● **The problem**: Each line from the opening of the listing below through the line that contains "This screenshot has width=1810, height=894." is to be output exactly as written.

● **Material to process**:
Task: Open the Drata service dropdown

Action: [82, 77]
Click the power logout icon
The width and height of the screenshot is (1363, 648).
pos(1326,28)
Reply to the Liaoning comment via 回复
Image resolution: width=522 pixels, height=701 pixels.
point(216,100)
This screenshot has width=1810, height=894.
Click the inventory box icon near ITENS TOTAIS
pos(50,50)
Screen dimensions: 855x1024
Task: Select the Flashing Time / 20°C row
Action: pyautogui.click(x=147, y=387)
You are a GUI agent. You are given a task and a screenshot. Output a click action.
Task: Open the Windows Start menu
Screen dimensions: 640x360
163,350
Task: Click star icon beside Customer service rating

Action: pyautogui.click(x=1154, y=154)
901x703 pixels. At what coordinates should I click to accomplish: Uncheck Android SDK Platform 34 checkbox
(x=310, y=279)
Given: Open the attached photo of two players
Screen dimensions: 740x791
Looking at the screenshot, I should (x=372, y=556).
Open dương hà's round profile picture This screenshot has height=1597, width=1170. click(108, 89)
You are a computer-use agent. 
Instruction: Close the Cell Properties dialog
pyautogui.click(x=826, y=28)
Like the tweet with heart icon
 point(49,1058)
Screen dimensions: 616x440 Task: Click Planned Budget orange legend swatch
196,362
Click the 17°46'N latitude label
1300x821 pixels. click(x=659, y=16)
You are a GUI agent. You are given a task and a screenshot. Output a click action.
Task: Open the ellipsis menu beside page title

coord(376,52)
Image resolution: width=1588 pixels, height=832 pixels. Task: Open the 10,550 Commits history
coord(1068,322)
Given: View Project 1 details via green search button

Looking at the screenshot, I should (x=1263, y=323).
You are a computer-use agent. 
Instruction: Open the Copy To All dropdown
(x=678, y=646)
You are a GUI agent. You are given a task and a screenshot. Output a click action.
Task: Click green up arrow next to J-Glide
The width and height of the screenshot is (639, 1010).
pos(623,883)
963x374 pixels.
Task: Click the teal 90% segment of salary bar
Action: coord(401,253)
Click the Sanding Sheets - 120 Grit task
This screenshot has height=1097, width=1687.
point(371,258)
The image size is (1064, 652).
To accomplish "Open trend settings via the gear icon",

● **Output of the exercise**:
Task: Open the Drata service dropdown

Action: [82, 77]
Click the power logout icon
The width and height of the screenshot is (1363, 648).
pos(1326,28)
Reply to the Liaoning comment via 回复
Image resolution: width=522 pixels, height=701 pixels.
point(216,100)
This screenshot has width=1810, height=894.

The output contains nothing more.